Seven years in the making, Amy J. Berg’s documentary Janis: Little Girl Blue relates Janis’
compelling story – the musical highs, the chemical highs, Monterey Pop,
Woodstock and Musical Express. It is a vivid portrait of the time, punctuated
by Janis’ letters home (read by Cat Power), when people hung out, took drugs,
experimented with their sexuality and their music and were gratified by a welcoming
counter-culture audience response that got bigger and bigger.
Berg interviews Janis’ sister as well as former band
members, talk show host Dick Cavett and singer-songwriter Kris Kristofferson - she
covered the latter’s ‘Me and Bobby Magee’ in the weeks before her untimely
overdose.
Naturally insecure and in need of love, Janis stood up
against segregation in her home state and was vilified for it. This drove her
move to San Fran. She briefly lived with a woman. Although she was not the
leader of Big Brother and the Holding Company, she became identified as such.
Yet the record deal that tied her to the band actually kept her alive. Janis
didn’t have the responsibility of set lists and musical arrangements so could
concentrate on what gave her stability – her singing. When she did branch out
on her own, the early results were chaotic. Mind you, some of her recording
sessions, filmed by D A Pennebaker but not included in a movie of his own – we
see them here – are also nuts.
Janis knew the danger of drugs – so much so, that she didn’t
want to be around people who took them. She loved performing – the act of
communion with an audience.
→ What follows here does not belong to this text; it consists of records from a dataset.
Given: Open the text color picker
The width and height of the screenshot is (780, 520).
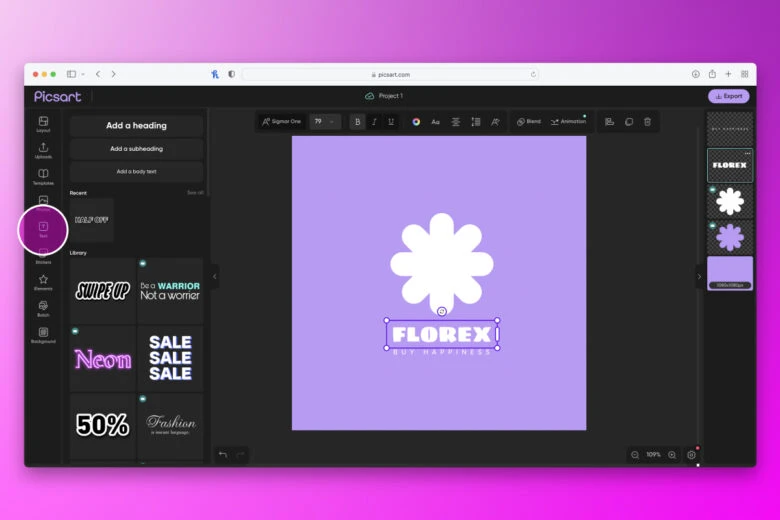Looking at the screenshot, I should point(416,122).
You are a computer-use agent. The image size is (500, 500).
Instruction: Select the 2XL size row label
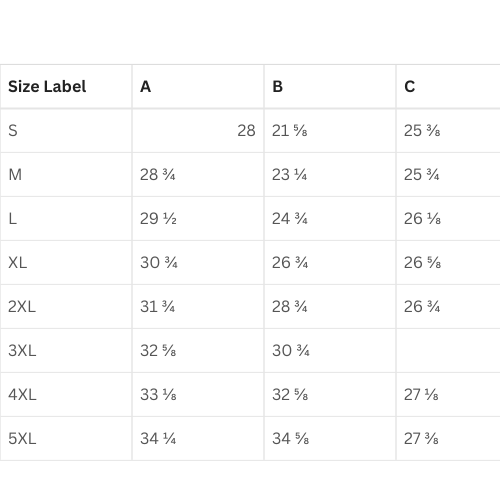click(x=22, y=307)
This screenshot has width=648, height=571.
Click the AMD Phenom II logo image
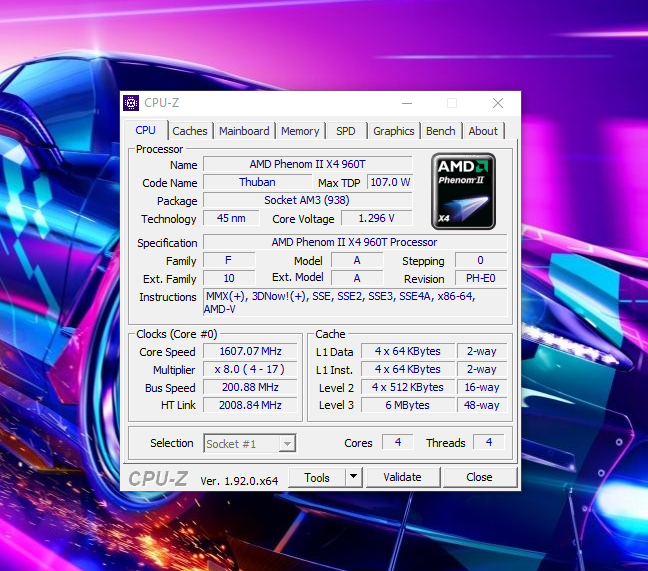tap(463, 189)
For her, it was a form of love making, giving and
receiving. She called it ‘co-dependence’.
Janis also faced her demons down, returning to Port Arthur
for a High School reunion. Yet we don’t hear a curse word said to her fellow
students, who surely deserved it. Rather a sense of ‘this is where I came from
– I have transcended you.’
Comparisons could be made between Janis and Amy Winehouse,
another member of the ‘27’ club – singers who died in their prime, aged 27.
Janis seems more stable. Her final OD was in a hotel room alone. A telegram
from a former lover who confessed that he still had feelings for her didn’t
arrive until after her death.
Why did Janis: Little
Girl Blue take so long to make? It wasn’t just tracking down the archival
footage. Music clearances are expensive. Berg’s saviour was fellow
documentarian Alex Gibney (who gets a producer credit here) who put her in
touch with a company wanting to produce music documentaries. Finally, she could
afford pieces in the puzzle.
Only over the end credits does Berg commit the movie sin of
including testimonials of contemporary famous singers who weren’t there - they
add nothing, except a name to put on the movie poster.
Janis: Little Girl Blue feels like a complete portrait of the
singer. I particularly enjoyed the interviews with Cavett with whom she had a
rapport – he didn’t treat her like a phenomenon but wanted her to talk about
her insecurities. His talk show feels refreshingly uncluttered - I can’t
imagine Janis taking part in ‘egg roulette’.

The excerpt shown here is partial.